§ **YOUR OBJECTIVE**
Nothing in the data may be altered as it is transcribed.

§ **Saved data entries**
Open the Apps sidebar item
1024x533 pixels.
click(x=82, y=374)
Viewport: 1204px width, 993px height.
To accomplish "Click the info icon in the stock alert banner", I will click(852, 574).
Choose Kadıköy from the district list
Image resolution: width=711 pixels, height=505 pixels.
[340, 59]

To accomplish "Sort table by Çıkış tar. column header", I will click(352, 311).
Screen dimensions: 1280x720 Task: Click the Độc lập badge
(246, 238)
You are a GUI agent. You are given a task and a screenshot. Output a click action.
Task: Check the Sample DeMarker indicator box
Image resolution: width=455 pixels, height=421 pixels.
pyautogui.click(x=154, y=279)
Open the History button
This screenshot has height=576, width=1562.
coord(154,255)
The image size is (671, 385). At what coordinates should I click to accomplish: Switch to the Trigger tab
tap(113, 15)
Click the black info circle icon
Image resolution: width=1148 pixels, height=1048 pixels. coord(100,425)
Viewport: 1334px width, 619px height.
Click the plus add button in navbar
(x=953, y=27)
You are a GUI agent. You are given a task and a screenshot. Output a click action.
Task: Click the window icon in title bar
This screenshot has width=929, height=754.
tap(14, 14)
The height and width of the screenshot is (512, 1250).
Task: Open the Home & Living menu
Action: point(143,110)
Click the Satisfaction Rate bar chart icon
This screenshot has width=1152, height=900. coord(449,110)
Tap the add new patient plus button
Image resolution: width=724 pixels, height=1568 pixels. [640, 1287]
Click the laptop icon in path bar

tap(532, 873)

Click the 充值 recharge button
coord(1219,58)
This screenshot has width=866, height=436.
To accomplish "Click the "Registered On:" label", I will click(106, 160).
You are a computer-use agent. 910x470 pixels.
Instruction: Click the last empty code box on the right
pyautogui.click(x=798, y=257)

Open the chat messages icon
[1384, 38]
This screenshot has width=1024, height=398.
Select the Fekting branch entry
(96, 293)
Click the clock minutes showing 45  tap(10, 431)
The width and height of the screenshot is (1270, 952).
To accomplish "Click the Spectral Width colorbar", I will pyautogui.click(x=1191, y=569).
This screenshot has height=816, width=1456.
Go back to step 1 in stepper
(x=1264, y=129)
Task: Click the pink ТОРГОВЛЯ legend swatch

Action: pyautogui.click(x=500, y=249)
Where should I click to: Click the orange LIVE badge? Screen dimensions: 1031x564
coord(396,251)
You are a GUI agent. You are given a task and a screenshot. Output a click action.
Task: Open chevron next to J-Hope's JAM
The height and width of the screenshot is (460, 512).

§ **RESULT OF THIS EXERCISE**
Open the Apps sidebar item
1024x533 pixels.
click(x=82, y=374)
Viewport: 1204px width, 993px height.
To accomplish "Click the info icon in the stock alert banner", I will click(852, 574).
Choose Kadıköy from the district list
Image resolution: width=711 pixels, height=505 pixels.
[340, 59]

To accomplish "Sort table by Çıkış tar. column header", I will click(352, 311).
Screen dimensions: 1280x720 Task: Click the Độc lập badge
(246, 238)
You are a GUI agent. You are given a task and a screenshot. Output a click action.
Task: Check the Sample DeMarker indicator box
Image resolution: width=455 pixels, height=421 pixels.
pyautogui.click(x=154, y=279)
Open the History button
This screenshot has height=576, width=1562.
coord(154,255)
The image size is (671, 385). At what coordinates should I click to accomplish: Switch to the Trigger tab
tap(113, 15)
Click the black info circle icon
Image resolution: width=1148 pixels, height=1048 pixels. coord(100,425)
Viewport: 1334px width, 619px height.
Click the plus add button in navbar
(x=953, y=27)
You are a GUI agent. You are given a task and a screenshot. Output a click action.
Task: Click the window icon in title bar
This screenshot has width=929, height=754.
tap(14, 14)
The height and width of the screenshot is (512, 1250).
Task: Open the Home & Living menu
Action: point(143,110)
Click the Satisfaction Rate bar chart icon
This screenshot has width=1152, height=900. coord(449,110)
Tap the add new patient plus button
Image resolution: width=724 pixels, height=1568 pixels. [640, 1287]
Click the laptop icon in path bar

tap(532, 873)

Click the 充值 recharge button
coord(1219,58)
This screenshot has width=866, height=436.
To accomplish "Click the "Registered On:" label", I will click(106, 160).
You are a computer-use agent. 910x470 pixels.
Instruction: Click the last empty code box on the right
pyautogui.click(x=798, y=257)

Open the chat messages icon
[1384, 38]
This screenshot has width=1024, height=398.
Select the Fekting branch entry
(96, 293)
Click the clock minutes showing 45  tap(10, 431)
The width and height of the screenshot is (1270, 952).
To accomplish "Click the Spectral Width colorbar", I will pyautogui.click(x=1191, y=569).
This screenshot has height=816, width=1456.
Go back to step 1 in stepper
(x=1264, y=129)
Task: Click the pink ТОРГОВЛЯ legend swatch

Action: pyautogui.click(x=500, y=249)
Where should I click to: Click the orange LIVE badge? Screen dimensions: 1031x564
coord(396,251)
You are a GUI agent. You are given a task and a screenshot. Output a click action.
Task: Open chevron next to J-Hope's JAM
The height and width of the screenshot is (460, 512).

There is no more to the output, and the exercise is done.